Instructions to follow:
Each line of the data that includes the string "checkbox" is to be copied out.

____ Given data

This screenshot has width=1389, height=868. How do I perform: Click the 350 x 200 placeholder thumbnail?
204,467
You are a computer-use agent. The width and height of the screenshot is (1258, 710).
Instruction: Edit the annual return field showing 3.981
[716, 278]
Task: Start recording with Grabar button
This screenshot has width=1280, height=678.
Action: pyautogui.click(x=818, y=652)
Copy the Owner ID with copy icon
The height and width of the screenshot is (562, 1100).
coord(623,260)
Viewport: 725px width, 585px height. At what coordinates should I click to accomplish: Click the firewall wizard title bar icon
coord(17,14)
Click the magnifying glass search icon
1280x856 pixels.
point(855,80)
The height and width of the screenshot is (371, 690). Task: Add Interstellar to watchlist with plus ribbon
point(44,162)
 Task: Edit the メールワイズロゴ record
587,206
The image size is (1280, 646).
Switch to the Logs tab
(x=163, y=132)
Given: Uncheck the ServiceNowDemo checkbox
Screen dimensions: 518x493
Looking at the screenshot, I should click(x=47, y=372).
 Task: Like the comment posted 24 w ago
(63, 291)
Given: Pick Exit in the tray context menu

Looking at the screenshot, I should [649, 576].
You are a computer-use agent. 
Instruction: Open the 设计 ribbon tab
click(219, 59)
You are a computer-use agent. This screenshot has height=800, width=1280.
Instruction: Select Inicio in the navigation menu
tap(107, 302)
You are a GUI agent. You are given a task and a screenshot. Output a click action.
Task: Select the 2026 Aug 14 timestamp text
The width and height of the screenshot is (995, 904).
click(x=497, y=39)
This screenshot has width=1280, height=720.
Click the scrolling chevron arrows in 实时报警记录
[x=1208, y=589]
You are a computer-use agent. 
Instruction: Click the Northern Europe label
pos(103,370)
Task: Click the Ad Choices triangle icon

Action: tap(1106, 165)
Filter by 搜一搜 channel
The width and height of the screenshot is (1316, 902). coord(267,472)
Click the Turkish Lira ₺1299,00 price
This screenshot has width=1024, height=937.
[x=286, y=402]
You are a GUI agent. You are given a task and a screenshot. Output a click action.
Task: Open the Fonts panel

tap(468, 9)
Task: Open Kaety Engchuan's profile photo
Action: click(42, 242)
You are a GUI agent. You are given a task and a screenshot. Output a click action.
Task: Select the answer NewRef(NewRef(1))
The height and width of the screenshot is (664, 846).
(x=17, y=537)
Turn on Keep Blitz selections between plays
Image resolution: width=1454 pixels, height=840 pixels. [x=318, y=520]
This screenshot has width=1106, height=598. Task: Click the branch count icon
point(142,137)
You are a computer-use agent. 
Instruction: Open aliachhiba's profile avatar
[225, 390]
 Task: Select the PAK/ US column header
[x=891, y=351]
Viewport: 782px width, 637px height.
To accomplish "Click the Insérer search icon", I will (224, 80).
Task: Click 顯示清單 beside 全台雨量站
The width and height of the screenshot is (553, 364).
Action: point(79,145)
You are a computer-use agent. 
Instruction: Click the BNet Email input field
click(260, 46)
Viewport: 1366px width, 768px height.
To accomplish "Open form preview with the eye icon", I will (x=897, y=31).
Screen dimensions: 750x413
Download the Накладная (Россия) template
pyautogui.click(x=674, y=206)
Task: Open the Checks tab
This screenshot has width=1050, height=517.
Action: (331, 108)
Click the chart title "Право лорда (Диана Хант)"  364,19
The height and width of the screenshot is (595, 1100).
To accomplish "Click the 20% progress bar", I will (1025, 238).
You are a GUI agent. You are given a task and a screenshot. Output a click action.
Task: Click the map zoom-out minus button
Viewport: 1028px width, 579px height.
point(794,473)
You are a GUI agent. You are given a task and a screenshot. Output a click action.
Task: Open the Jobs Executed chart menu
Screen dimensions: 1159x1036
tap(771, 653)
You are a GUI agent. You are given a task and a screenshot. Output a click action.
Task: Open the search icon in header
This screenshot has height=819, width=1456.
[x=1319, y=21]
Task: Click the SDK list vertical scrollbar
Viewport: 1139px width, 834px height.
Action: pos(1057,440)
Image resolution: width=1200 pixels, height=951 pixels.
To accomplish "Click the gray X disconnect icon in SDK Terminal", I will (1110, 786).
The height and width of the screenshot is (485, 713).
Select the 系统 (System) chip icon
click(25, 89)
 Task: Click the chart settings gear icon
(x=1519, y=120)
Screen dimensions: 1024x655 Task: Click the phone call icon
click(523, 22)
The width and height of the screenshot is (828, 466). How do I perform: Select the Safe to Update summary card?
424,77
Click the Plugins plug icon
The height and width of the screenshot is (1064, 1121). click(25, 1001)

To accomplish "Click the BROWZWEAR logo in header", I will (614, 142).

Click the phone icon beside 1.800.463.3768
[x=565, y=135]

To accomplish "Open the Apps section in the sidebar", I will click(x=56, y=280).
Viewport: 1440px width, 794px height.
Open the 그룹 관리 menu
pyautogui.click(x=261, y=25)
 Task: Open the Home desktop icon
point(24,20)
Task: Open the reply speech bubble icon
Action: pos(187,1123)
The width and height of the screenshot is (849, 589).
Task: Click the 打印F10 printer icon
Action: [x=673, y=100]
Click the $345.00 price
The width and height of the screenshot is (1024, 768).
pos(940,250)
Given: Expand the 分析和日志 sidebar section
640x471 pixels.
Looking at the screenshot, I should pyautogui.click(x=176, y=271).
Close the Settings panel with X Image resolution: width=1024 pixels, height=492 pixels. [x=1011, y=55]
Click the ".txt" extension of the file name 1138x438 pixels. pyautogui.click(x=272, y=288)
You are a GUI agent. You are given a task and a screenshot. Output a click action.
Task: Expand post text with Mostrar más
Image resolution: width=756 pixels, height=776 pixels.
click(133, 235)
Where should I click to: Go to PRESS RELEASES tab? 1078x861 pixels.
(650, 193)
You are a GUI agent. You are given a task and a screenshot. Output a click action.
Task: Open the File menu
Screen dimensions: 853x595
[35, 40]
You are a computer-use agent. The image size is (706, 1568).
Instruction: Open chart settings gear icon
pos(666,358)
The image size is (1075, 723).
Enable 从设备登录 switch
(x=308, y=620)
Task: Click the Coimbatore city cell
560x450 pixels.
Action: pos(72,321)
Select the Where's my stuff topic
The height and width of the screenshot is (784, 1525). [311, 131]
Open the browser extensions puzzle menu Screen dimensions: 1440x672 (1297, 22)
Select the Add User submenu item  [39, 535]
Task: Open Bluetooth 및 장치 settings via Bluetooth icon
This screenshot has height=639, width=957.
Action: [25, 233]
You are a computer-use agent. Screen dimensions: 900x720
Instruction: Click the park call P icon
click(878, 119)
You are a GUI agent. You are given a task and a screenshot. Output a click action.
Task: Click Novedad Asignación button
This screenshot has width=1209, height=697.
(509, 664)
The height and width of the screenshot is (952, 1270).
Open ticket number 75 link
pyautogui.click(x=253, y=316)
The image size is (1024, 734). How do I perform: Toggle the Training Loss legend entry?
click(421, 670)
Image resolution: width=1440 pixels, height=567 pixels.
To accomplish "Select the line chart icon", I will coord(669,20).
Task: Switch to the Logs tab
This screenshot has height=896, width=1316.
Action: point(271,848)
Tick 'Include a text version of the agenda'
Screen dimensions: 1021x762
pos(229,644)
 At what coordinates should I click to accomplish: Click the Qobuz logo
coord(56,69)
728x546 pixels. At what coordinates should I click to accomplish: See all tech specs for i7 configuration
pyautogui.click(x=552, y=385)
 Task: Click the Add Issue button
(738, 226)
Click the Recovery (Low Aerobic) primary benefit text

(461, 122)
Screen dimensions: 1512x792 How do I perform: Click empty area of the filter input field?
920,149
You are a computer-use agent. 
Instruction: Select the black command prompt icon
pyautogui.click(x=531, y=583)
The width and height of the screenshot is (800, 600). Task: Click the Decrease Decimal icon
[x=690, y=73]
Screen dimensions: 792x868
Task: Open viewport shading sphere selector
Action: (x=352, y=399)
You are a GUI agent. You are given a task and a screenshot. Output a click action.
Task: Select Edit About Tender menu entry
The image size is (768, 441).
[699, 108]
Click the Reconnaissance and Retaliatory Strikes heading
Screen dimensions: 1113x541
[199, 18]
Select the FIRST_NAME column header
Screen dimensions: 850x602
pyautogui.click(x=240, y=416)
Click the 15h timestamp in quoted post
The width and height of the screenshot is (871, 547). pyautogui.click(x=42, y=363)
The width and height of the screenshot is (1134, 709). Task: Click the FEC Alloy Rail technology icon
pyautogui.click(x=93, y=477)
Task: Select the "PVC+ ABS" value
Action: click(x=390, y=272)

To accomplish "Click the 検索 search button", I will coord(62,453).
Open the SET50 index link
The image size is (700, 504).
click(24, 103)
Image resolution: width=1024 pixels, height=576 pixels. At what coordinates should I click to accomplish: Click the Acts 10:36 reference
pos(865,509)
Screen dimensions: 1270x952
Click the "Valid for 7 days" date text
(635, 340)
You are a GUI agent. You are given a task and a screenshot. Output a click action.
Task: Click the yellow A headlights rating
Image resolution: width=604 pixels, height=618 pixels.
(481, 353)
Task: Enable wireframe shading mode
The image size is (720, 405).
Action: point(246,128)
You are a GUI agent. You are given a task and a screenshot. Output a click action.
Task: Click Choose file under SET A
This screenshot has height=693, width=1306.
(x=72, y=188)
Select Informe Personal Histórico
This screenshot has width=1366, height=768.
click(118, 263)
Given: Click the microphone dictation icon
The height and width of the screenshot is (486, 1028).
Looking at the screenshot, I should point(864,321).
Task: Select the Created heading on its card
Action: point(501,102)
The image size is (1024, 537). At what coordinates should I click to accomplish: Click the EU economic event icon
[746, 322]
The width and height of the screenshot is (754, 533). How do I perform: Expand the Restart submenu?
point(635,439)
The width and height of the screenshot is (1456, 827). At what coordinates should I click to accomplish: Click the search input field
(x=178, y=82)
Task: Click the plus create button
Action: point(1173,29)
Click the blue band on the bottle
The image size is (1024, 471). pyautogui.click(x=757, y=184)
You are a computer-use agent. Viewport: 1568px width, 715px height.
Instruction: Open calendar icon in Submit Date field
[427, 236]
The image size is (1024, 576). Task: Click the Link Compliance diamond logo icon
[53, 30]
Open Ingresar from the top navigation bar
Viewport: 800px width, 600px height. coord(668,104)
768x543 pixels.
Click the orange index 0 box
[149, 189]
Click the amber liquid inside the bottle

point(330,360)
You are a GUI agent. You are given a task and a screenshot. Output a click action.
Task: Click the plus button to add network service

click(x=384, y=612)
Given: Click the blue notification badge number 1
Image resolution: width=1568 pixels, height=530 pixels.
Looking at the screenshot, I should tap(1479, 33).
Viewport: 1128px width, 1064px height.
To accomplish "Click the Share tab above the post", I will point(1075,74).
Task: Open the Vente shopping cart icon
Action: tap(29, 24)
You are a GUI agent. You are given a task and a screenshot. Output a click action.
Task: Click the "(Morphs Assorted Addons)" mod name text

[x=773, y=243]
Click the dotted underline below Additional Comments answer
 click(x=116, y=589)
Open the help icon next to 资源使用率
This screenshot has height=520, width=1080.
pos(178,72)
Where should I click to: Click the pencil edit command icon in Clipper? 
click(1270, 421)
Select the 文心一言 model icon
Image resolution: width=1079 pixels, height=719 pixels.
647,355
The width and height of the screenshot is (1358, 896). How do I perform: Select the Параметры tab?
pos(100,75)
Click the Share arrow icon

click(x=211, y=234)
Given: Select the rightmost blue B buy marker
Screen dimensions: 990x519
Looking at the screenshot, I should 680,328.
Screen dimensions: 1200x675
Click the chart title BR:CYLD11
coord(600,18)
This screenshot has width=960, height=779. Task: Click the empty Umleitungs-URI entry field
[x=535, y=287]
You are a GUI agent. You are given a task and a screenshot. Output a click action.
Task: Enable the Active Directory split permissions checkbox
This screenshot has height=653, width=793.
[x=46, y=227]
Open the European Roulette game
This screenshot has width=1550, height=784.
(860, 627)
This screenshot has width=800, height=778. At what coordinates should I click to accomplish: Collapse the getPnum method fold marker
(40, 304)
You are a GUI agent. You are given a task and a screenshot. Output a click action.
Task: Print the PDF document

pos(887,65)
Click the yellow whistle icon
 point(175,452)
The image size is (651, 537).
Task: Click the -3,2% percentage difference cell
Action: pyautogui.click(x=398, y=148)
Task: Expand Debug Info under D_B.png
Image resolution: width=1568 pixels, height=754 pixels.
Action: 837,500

________

Task solution:
Given: Uncheck the ServiceNowDemo checkbox
Task: Enable the Active Directory split permissions checkbox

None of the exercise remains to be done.